The university anticipates it will need to enlist several agencies, including the Gainesville Police Department and the Alachua County Sheriff's Office, in addition to its own police force for the occasion.
Spencer's speech is scheduled for 2:30 p.m. Oct. 19. The school has launched a webpage for those looking for additional information about the event.
UF President Kent Fuchs sent a personal message to faculty, staff and students about Spencer's upcoming appearance:
Dear UF community,
Over the past several months our nation's great public research universities have increasingly become the targets of individuals and groups who intend to gain national publicity for their messages of racism and hate by inciting protest, which has led to violence. We have watched this occur at the University of Virginia and the University of California, Berkeley. Now, one of these individuals, Richard Spencer, a white nationalist from the National Policy Institute, and his followers intend to do the same here at the University of Florida on Thursday, October 19.
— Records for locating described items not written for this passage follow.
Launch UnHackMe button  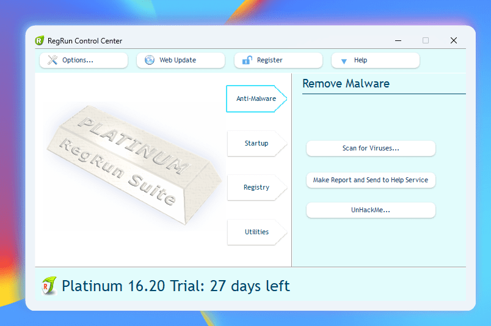point(371,210)
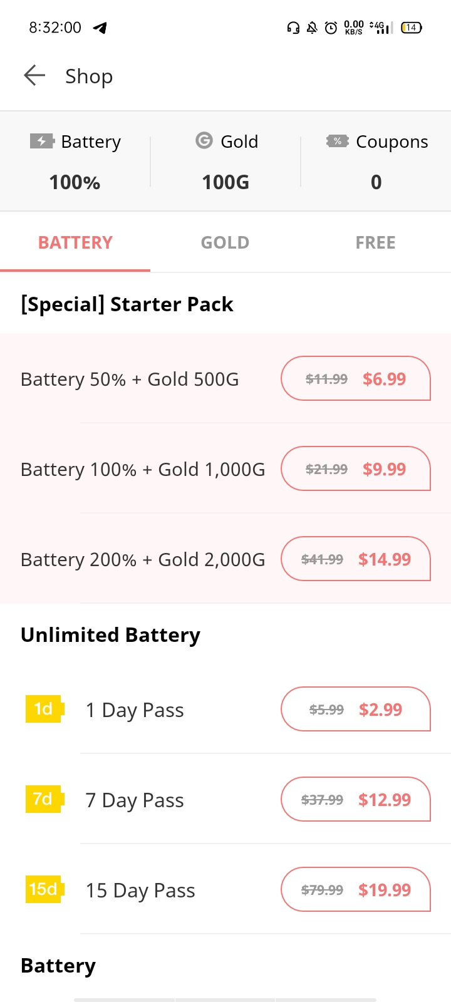Tap the 100% battery balance value
451x1002 pixels.
(75, 182)
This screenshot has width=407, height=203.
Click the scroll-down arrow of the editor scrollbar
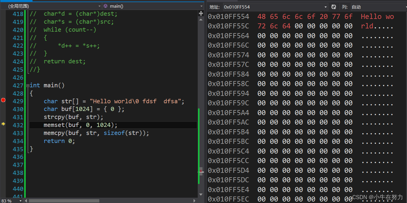[x=201, y=194]
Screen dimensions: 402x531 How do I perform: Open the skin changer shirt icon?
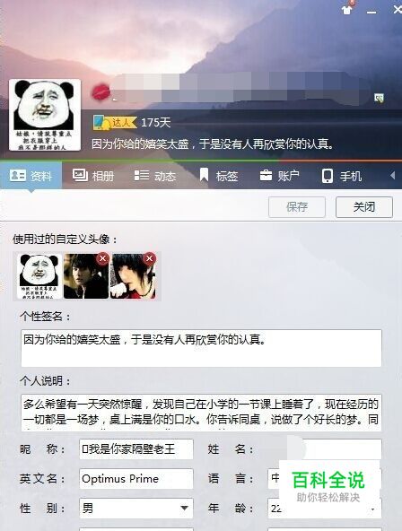[346, 10]
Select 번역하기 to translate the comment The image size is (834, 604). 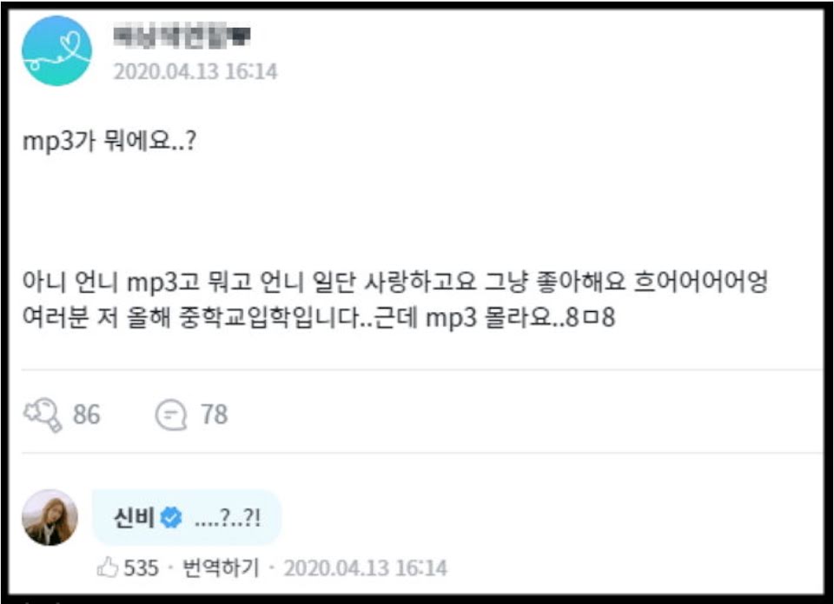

The values of our universities are not shared by Mr. Spencer, the National Policy Institute or his followers. Our campuses are places where people from all races, origins and religions are valued equally, welcomed and treated with love, not hate. Our mission is to engage in the world's preeminent scholarship and education for the public good, not to sow lies, discord and violence.
No one at our university invited Mr. Spencer, nor is anyone at UF sponsoring this event. UF has been clear and consistent in its denunciation of all hate speech and racism, and in particular the racist speech and white-nationalist values of Mr. Spencer. I personally find the doctrine of white supremacy abhorrent and denounce all forms of racism and hate.
If you are like me, I expect you are surprised and even shocked to learn that UF is required by law to allow Mr. Spencer to speak his racist views on our campus, and that we are not allowed by law to bill him for the full costs of keeping our campus safe, which exceed more than a half million dollars. We have prepared a Q&A to answer the numerous questions and misperceptions around Mr. Spencer and his event. You will find a link at freespeech.ufl.edu, which I encourage you to review.
I urge our community to do two things:
First, do not provide Mr. Spencer and his followers the spotlight they are seeking. They are intending to attract crowds and provoke a reaction in order to draw the media. I urge everyone to stay away from Mr. Spencer and his followers and the Phillips Center where he will speak and the media will be assembled on October 19. By shunning him and his followers we will block his attempt for further visibility.
Second, although I urge you to avoid the Spencer event, I ask that you not let Mr. Spencer's message of hate and racism go unchallenged. Speak up for your values and the values of our university. Make it clear that messages of hate on our campus are contrary to those values. Mr. Spencer's message is disproportionately hurtful to members of our Gator community who are targets of hate and violence simply because of their skin color, religion, culture, sexual orientation or beliefs. Those of us in the majority must speak up for those in the minority and make our voice of love and support heard.
Our student leaders planned over the next several weeks a series of events, tagged #TogetherUF, promoting dialogue, education and the embrace of our shared humanity. The first event, set for Wednesday, October 11, is a panel titled, "A Conversation on the First Amendment" in the Rion Ballroom of the Reitz Union from 5 to 6:30 p.m. I plan to be there.
Members of the Gator family please be understanding, caring and supportive- taking care of yourselves and each other -- particularly in the next few weeks. As one of our nation's great public research universities, with values that are contrary to all that Mr. Spencer represents, we refuse to be defined by this event. We will overcome this external threat to our university and our values. We will become an even stronger community and an even greater university.
The News Service of Florida contributed to this report.